[LINK] Scientists offered cash to dispute climate study

Craig Sanders cas at taz.net.au
Wed Feb 7 15:46:34 AEDT 2007


On Wed, Feb 07, 2007 at 02:50:38PM +1100, grove at zeta.org.au wrote:
> I thought the Hindenburg covering was made from rubberised canvas and 
> sprayed with aluminium powder.   A very highly flammable combination!

i've read that too - apparently it was coated with something similar to
modern rocket fuels.

http://en.wikipedia.org/wiki/LZ_129_Hindenburg

> The only native supply of Hydrogen pre WW2 was some American region
> where it was vented from volcanic sources.  These days, Hydrogen
> can be extracted from sea water via electrolysis as a by product of
> desalination!

i think that's Helium you're thinking of, not Hydrogen.

and, IIRC, America still has the only large reserve of helium on the planet.

> I think with the new lightweight carbon-fibre and synthetic structures 
> we have today, a zeppelin type airship could be cheaply constructed,
> provisioned with hydrogen and fuel cells for propulsion.   A truly 
> green transport medium.
> 
> With airships, we could take most of the heavy freight off the roads, 
> automate their transport, have point to point delivery of goods 
> (Coles could have a landing pad on the roof of every supermarket!) 
> and it would be a cheap but gracefully slow method of air transport.
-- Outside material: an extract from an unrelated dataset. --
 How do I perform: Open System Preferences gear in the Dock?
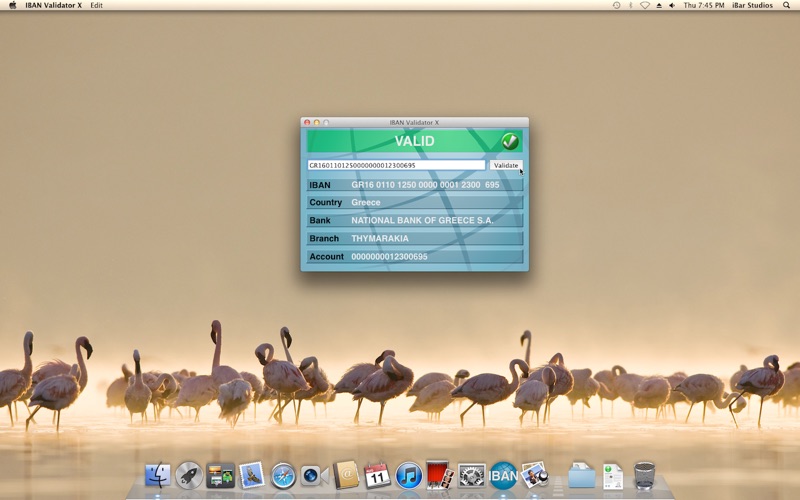[471, 476]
there was a company in germany, CargoLifter, a few years ago who tried
to revive airships...they were doing well for a while, then went bust.
i believe their airship construction hanger got coverted to an indoor
tropical holiday theme park or something like that.
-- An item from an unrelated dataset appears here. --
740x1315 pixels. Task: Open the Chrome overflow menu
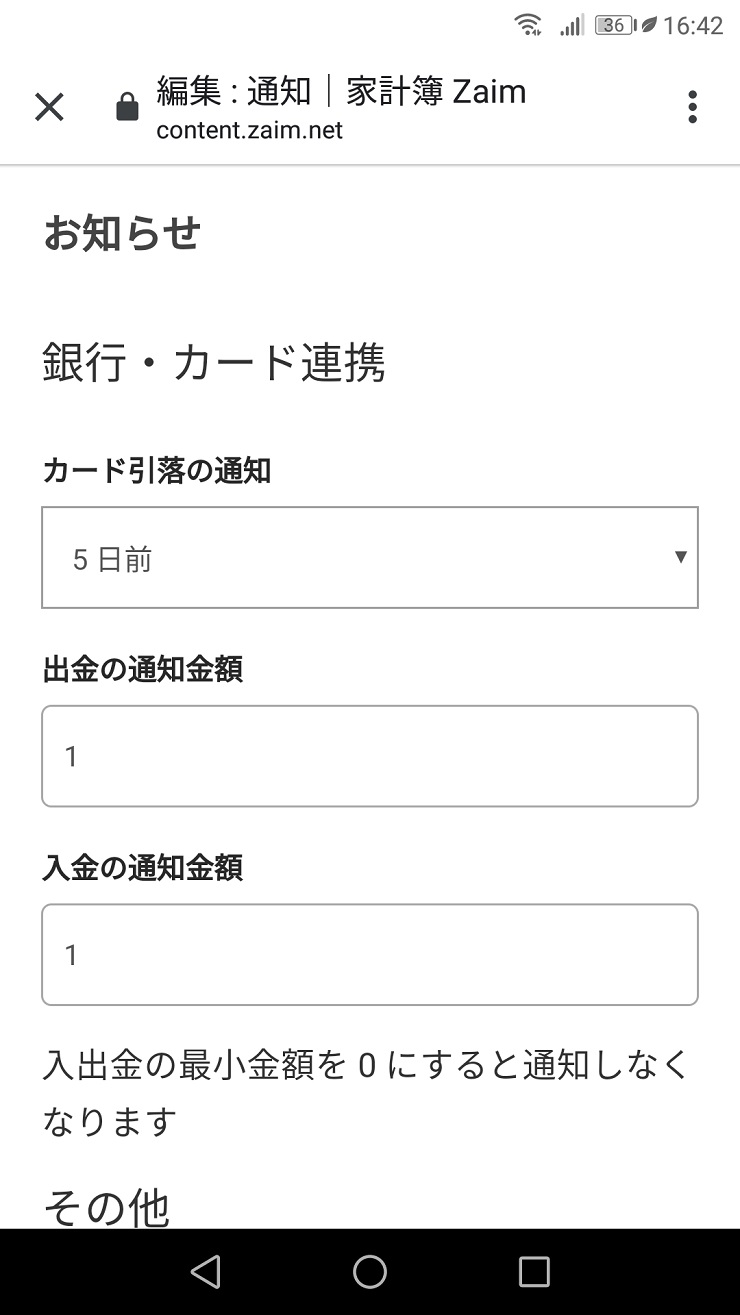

http://en.wikipedia.org/wiki/Cargolifter

see also:

http://en.wikipedia.org/wiki/Airship

and, of course:

http://en.wikipedia.org/wiki/Zeppelin


craig

-- 
craig sanders <cas at taz.net.au>

Currently listening to: Sugar - Waterfront

"There is no faith, however respectable, no interest, however
 legitimate, which must not accommodate itself to the progress
 of human knowledge and bend before truth."